しかしながら、単に睡眠状態を記録するだけにとどまらないのがwatchOSならではといえるでしょう。事前に就寝前のルーティンを作成することで、リラックスできるサウンドを流したりするなど、睡眠に入りやすくする仕組みが整えられているほか、起床しやすいようアラームも優しいサウンドにしたり、身に着けていることを生かし触覚によるアラームを用いたりすることも可能となっています。

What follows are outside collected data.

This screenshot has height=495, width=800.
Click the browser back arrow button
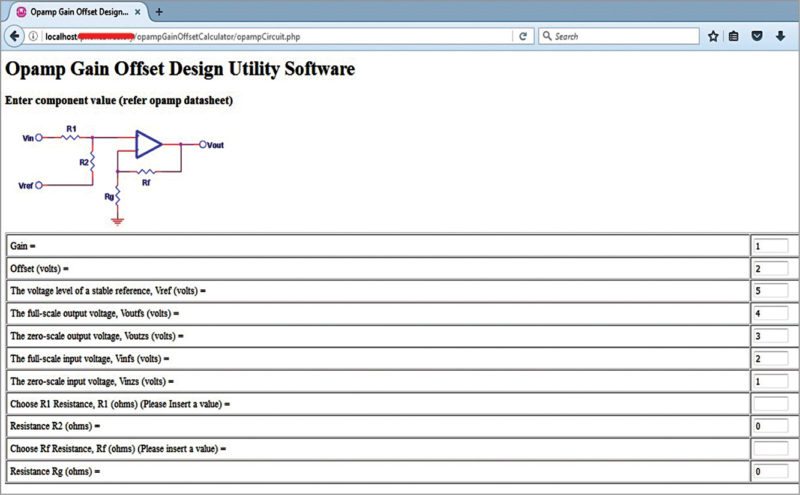click(x=14, y=36)
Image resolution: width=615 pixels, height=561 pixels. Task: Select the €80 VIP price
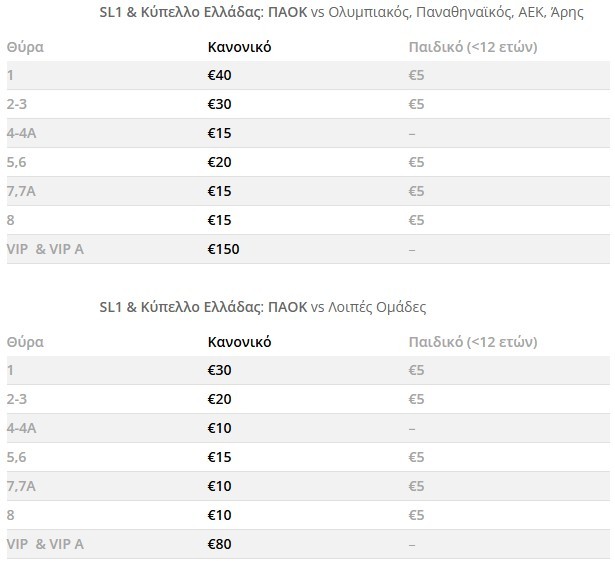pyautogui.click(x=219, y=544)
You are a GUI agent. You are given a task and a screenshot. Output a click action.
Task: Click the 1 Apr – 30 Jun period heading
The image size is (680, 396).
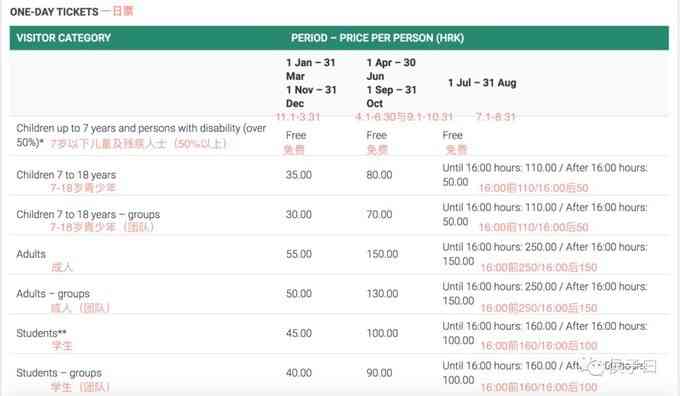(x=391, y=83)
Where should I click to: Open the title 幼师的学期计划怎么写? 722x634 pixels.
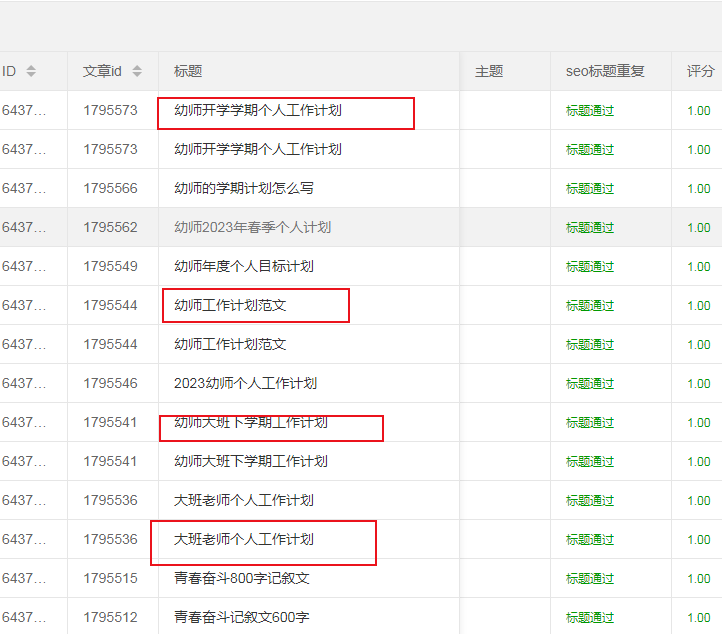point(244,188)
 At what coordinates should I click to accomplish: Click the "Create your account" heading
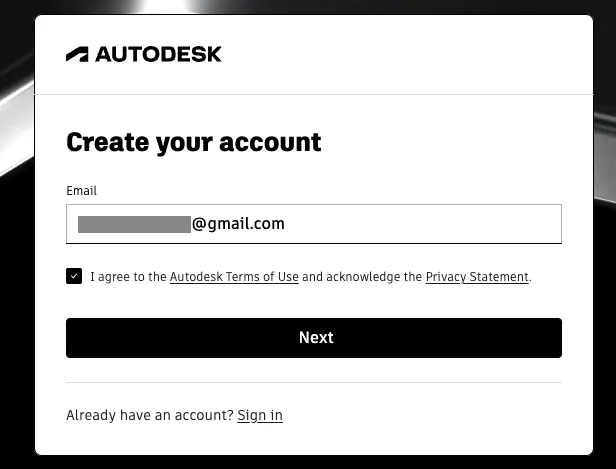point(194,142)
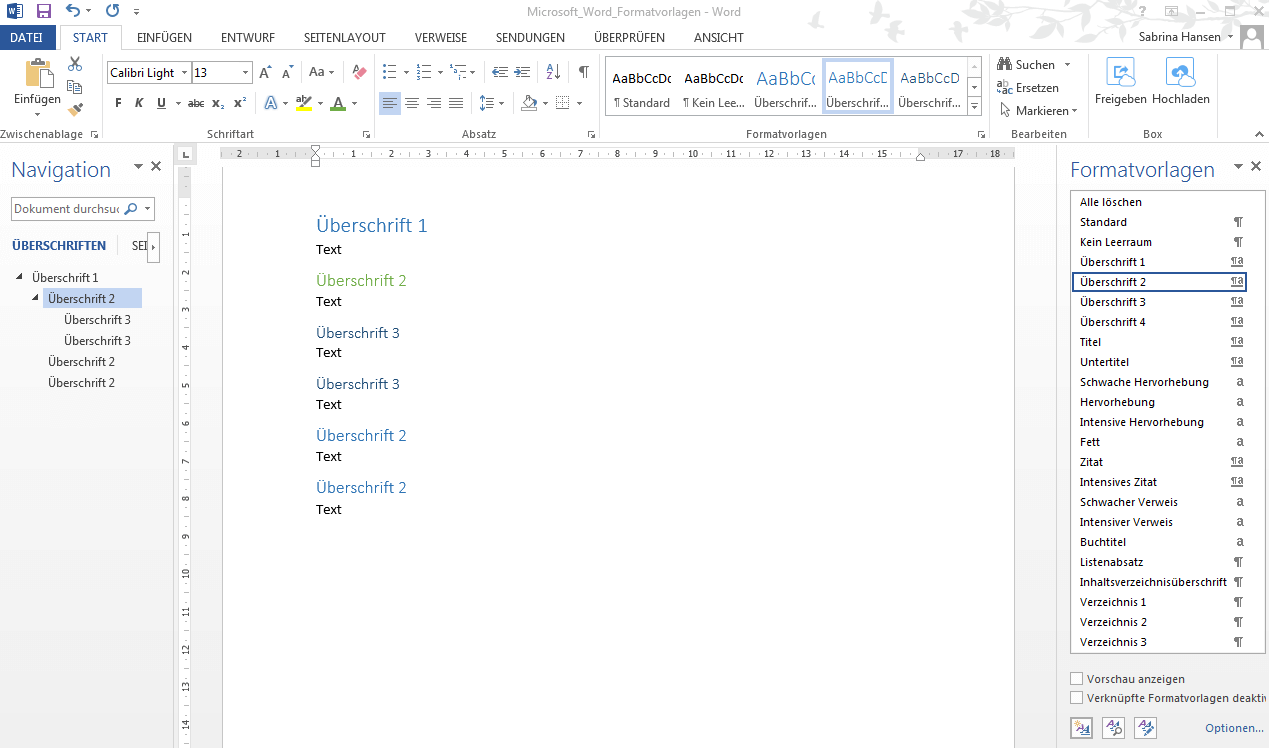Click the Format Painter brush icon
The height and width of the screenshot is (748, 1269).
click(75, 109)
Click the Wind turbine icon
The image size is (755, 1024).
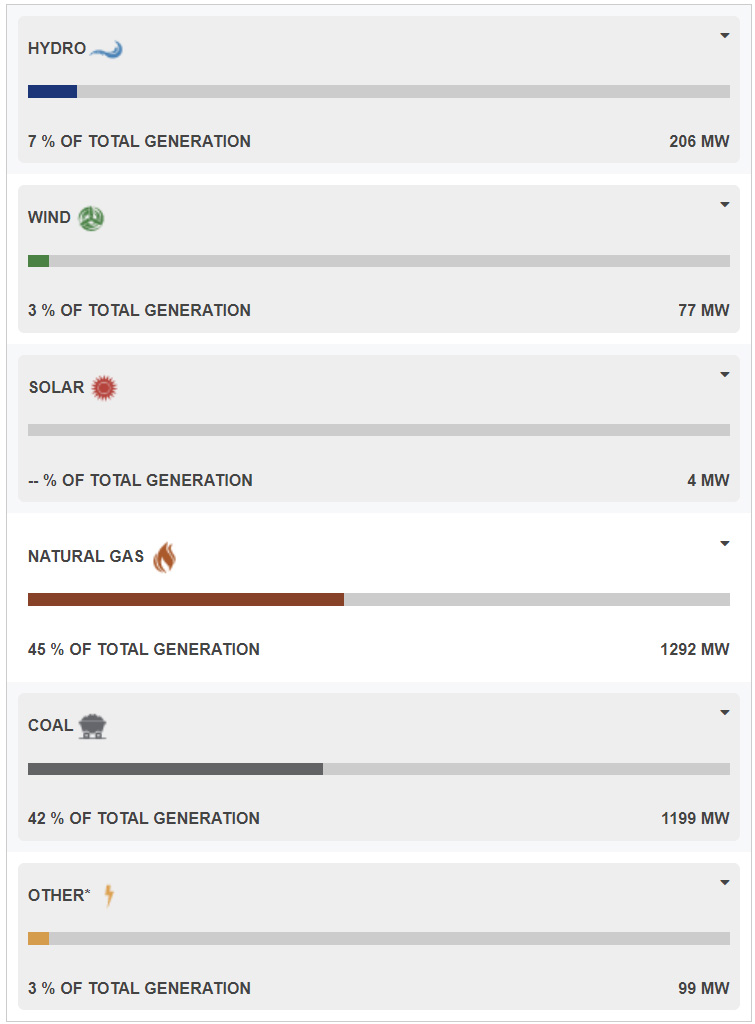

今回はiOSやmacOSの大幅な変化がなされたこともあり、watchOS 7の追加機能はここ最近の進化と比べると、やや地味だった印象は否めません。しかしながら新たに手洗いから睡眠までをサポートしたことなどにより、Apple Watchが利用者の1日の健康を管理できる幅と時間が大幅に増えたことは確かでしょうし、日常的な健康管理が従来以上に重視されるアフターコロナ時代に適した進化を遂げたことは間違いないと感じています。

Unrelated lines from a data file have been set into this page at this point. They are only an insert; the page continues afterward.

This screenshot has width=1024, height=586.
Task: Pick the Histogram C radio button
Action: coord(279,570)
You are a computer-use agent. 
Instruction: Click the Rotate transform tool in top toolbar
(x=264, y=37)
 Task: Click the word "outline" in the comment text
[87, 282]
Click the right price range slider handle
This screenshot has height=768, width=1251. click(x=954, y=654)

ただ一方で、それら機能を利用する上ではほぼ一日中、Apple Watchを付けていなければならないというのは気になるところです。いつ充電すればいいんだ?という問題が浮上してくるのはもちろんですが、筆者のようにそもそも腕時計を付けるのが苦手だという人は、Apple Watchを外すことのできる時間が非常に少なくなり、日常のストレスが一層増えると感じてしまうのです。

もちろんこれはApple Watchに限らず、多くのフィットネストラッカーやスマートウォッチに共通した課題ではあるのですが、より多くの人の嗜好(しこう)に合わせる上でも腕時計型以外の提案がそろそろあってもいいのではないか?というのが筆者の本音でもあります。